Je suis allée et j’ai commencé par leur demander
ce qui signifiait pour eux le développement durable.
Et c’est Jean-Jacques qui a répondu le premier
Et il m’a dit :
« avant dans ma communauté on avait un seul poste de TV
maintenant on a acheté une TV pour chaque chambre.
Développement pas durable ! Développement pas durable ! »
J’ai essayé de comprendre ce que Jean Jacques voulait me dire
Et je lui ai donc demandé :
« tu veux dire que plusieurs postes de TV
consomment plus d’énergie qu’un seul poste ? »
Et Jean-Jacques me répond :
« Non, non, non !!!
Avant, après dîner, on allait tous ensemble regarder la TV
Maintenant, après dîner, chacun va dans sa chambre.
Communauté pas durable ! Communauté pas durable ! »
Jean-Jacques avait tout compris
Il avait compris que ce qu’il y a à faire durer sur terre
Ce n’est pas tellement la matière
Mais plutôt l’énergie vitale
Et que l’énergie vitale c’est de l’énergie physique
Mais c’est surtout de l’énergie relationnelle.

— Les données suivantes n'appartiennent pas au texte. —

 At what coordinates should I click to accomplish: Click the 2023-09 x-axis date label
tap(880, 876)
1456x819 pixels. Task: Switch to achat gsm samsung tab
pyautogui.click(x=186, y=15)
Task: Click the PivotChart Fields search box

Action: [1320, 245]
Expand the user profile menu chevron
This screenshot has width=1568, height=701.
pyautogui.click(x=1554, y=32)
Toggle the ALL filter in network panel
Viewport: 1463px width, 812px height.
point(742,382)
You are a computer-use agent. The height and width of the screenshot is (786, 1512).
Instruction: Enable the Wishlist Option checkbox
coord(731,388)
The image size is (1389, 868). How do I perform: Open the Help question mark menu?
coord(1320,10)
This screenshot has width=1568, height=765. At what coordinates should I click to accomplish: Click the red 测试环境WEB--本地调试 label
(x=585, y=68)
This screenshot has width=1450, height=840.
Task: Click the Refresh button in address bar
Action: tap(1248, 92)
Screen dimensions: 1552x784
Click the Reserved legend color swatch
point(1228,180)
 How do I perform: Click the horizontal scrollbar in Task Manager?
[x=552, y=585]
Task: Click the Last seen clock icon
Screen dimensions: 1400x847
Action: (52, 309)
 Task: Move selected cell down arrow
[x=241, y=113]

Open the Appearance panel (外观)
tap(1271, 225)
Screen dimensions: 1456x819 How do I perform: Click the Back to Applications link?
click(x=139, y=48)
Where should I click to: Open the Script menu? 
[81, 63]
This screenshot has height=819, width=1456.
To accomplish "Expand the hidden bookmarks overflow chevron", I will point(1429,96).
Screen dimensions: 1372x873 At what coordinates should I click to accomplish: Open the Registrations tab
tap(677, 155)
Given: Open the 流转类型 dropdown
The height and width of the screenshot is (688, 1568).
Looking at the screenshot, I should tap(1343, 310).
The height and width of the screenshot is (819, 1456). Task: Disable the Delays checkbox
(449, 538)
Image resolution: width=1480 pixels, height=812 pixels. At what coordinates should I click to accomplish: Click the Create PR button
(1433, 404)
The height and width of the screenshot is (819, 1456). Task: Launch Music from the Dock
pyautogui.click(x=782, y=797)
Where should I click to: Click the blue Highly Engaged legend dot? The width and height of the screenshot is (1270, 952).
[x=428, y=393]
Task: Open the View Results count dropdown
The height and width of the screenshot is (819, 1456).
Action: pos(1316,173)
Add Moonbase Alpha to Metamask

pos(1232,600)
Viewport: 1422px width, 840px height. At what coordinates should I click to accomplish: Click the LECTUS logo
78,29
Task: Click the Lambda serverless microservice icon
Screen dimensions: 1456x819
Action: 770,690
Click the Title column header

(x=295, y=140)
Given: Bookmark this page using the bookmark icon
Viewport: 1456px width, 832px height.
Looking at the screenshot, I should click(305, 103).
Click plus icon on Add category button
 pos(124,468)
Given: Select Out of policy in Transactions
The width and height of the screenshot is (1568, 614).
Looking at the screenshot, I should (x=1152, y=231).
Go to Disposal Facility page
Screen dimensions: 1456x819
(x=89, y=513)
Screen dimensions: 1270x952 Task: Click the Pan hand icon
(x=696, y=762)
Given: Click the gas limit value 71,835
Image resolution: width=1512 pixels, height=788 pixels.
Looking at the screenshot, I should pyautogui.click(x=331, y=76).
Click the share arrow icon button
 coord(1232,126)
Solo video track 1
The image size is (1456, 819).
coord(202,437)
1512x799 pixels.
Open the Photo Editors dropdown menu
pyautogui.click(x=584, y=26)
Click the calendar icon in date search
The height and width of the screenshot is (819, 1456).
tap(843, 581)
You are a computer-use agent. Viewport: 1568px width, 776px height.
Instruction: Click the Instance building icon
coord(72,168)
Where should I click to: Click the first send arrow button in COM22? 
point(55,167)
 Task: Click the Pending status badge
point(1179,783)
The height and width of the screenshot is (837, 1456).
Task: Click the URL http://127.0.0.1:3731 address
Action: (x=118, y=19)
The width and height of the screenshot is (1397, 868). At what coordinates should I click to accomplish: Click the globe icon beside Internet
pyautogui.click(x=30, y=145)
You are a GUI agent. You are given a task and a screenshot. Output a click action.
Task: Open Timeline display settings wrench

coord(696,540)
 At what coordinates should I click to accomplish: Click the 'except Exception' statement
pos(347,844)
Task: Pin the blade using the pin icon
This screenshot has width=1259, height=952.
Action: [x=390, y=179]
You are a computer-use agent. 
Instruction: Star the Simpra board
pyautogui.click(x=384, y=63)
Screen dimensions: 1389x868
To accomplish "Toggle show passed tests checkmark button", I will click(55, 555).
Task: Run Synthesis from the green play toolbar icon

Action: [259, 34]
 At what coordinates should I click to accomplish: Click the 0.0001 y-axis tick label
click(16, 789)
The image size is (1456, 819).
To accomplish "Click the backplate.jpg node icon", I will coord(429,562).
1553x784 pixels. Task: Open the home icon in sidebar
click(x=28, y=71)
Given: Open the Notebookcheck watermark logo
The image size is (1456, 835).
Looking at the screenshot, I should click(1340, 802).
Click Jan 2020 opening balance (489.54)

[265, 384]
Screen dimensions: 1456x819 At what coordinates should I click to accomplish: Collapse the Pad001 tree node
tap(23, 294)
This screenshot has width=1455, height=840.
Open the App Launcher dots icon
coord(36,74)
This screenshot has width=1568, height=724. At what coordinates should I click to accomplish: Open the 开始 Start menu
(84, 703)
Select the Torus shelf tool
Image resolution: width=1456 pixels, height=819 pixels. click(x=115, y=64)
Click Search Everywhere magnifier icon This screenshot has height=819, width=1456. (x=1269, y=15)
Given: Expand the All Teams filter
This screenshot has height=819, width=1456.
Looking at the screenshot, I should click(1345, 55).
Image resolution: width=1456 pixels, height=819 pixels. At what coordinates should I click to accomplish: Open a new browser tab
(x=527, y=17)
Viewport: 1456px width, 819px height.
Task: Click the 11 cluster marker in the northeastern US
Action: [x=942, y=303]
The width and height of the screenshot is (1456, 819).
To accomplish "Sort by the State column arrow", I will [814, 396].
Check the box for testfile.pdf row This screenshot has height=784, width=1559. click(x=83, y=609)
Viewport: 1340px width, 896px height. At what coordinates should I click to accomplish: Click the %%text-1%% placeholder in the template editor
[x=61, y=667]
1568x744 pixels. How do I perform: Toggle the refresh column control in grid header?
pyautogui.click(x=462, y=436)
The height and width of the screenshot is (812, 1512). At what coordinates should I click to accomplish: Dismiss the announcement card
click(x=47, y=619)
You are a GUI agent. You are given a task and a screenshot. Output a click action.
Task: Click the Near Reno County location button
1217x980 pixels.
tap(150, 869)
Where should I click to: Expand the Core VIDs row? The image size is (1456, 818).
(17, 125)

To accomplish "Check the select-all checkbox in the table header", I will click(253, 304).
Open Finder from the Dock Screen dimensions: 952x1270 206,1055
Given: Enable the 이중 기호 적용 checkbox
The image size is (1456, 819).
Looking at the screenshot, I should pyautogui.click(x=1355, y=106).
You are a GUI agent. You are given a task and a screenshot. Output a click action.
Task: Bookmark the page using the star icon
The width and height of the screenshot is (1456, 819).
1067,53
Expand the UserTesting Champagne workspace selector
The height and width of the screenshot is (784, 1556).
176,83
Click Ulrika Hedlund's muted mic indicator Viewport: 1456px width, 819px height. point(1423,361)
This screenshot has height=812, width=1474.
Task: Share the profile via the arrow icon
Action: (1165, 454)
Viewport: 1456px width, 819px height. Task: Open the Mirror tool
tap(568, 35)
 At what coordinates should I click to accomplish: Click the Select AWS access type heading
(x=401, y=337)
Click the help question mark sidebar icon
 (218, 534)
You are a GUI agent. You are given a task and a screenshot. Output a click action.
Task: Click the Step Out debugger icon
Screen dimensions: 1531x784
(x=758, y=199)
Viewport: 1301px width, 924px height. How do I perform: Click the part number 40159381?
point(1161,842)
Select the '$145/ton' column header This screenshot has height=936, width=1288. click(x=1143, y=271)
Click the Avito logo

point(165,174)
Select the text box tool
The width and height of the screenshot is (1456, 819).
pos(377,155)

Jean-Jacques avait compris que sa maison, son « chez soi »,
Avait besoin d’objets pour vivre bien
Mais que la vocation ultime des objets
N’est pas celle de satisfaire des besoins
Mais plutôt celle de relier les personnes.
Jean-Jacques avait compris qu’un local qui devient « chez soi »
C’est un lieu qui protège et qui expose
C’est n lieu qui place et qui déplace
C’est un lieu qui rassure et qui dérange.
Jean-Jacques avait compris que le « chez soi » qui rend vivant
Est celui où l’individu se construit, non pas « contre » les autres
Mais « avec » les autres
Dans une tension permanente et féconde
Qui transforme sa maison en « maison commune »,
Son « chez soi » en « chez nous ».
Voilà comment j’interprète ce que je crois que Jean-Jacques voulait me transmettre
Et que je partage aujourd’hui avec vous :
Que le local n’est pas un patrimoine à sauvegarder
Mais une terre à habiter et féconder ensemble.